The Tukey HSD seemed to indicate that the caloric content of the diet had no effect, where most if not all of the effects of diet were due to the protein content. With the current analysis it is hard to really make that a conclusion of the research. But, we could have done a three-way ANOVA on baby rat growth growth with sex (male, female), diet protein content (low, high) and diet caloric content (low, high) as between-subject factors. I will explore this here. This is not part of the actual tutorial, but it shows that the choice of factors matters and may make the results easier to understand. This is not always the case though, understanding and interpreting a two-way interaction is doable, but with three-way interactions it already gets tricky, and with more, most of your audience will loose track. Here we only find a two-way interaction though, even with three factors.

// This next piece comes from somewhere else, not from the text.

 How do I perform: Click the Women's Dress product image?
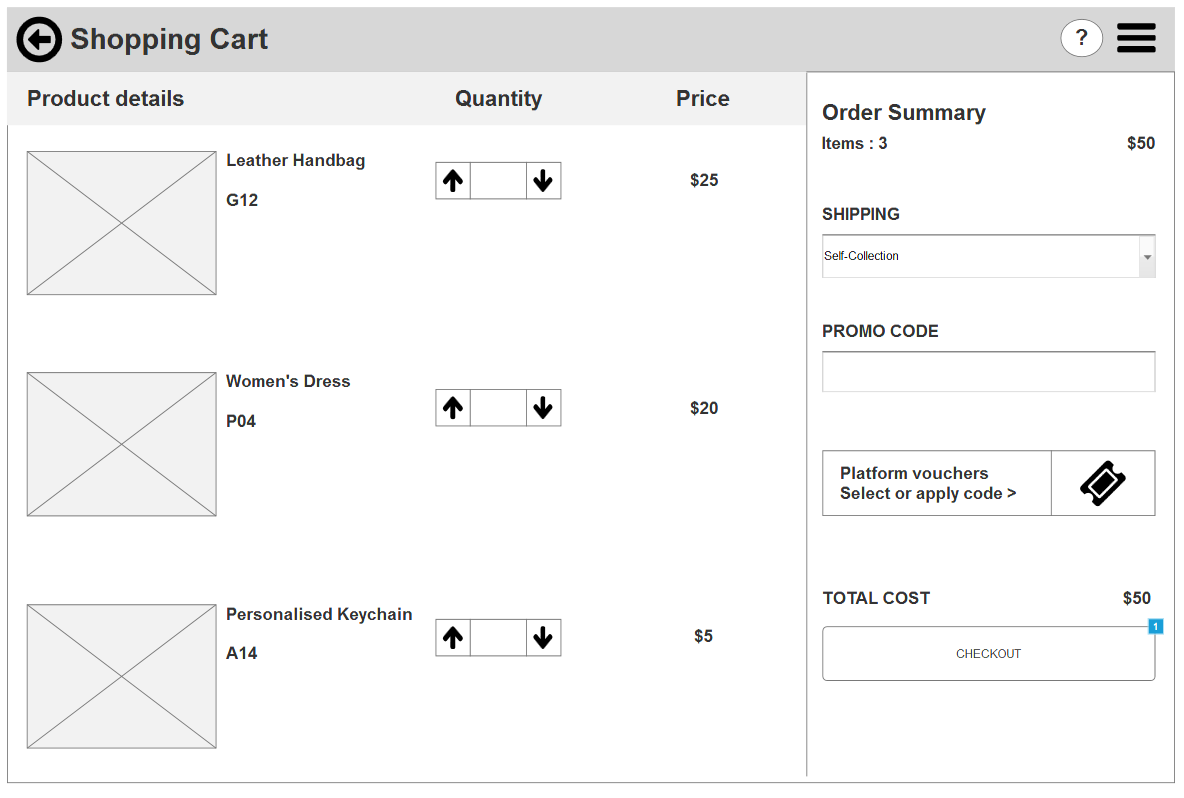121,444
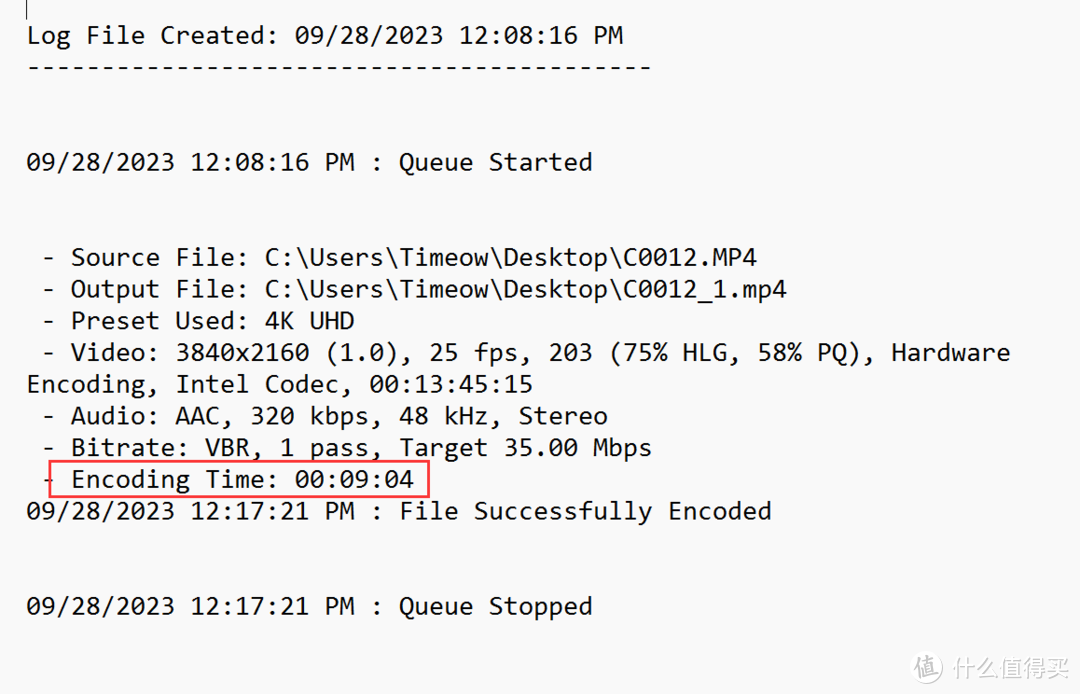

We need to add the two factors 'protein content' and 'caloric content' to our dataframe:
```{r}
# we create to new columns / variables in the dataframe that are filled with zeroes:
RatGrowth$proteins <- 0
RatGrowth$calories <- 0
# we set proteins one to 1 where the diet was high in protein
RatGrowth$proteins[which(RatGrowth$foodtype %in% c('hc-hp', 'lc-hp'))] <- 1
# and set calories to 1 where diet was high in calories:
RatGrowth$calories[which(RatGrowth$foodtype %in% c('hc-hp', 'hc-lp'))] <- 1
# then we transform the columns into factors, so we can use them for the ANOVA:
RatGrowth$proteins <- factor(RatGrowth$proteins,
levels=c(0,1),
labels=c('low.p', 'high.p'),
ordered=TRUE)
RatGrowth$calories <- factor(RatGrowth$calories,
levels=c(0,1),
labels=c('low.c', 'high.c'),
ordered=TRUE)
```
Now we are ready to run the ANOVA with three factors:
```{r}
ratAOV3 <- ezANOVA(data=RatGrowth,
dv=growth,
wid=case,
between=c(sex,proteins,calories),
return_aov=TRUE,
type=3)
print(ratAOV3)
```
This already looks like the amount of calories didn't influence the outcome: there is a main effect of protein and an interaction between sex and protein and no other effect. The $\eta_p^2$ values for those effects are not much different from before.
```{r}
TukeyHSD(ratAOV3$aov)
```
Since there is only a main effect of protein and an interaction between sex and protein, we can first look only at those tables. The difference in growth between low and high protein diets is very significant, and this is the only entry in that table. For the interaction between protein and sex, we see that if one group has high protein and the other has low protein, it doesn't matter what the sex is, the difference in growth is always significant. But if both groups have the same protein content it gets more interesting. If the protein content is low, the sex of the rats still doesn't matter, but given a high protein content there is a difference in growth depending on sex. When I look at the boxplot, I'd say that provided a high protein diet, female rats grow more than male rats.
This information was also present in the first Tukey HSD, especially in combination with the contrasts. Do you think this alternate approach payed of? How does re-doing the ANOVA with three factors compare with the `lsmeans()` and `contrast()` approach?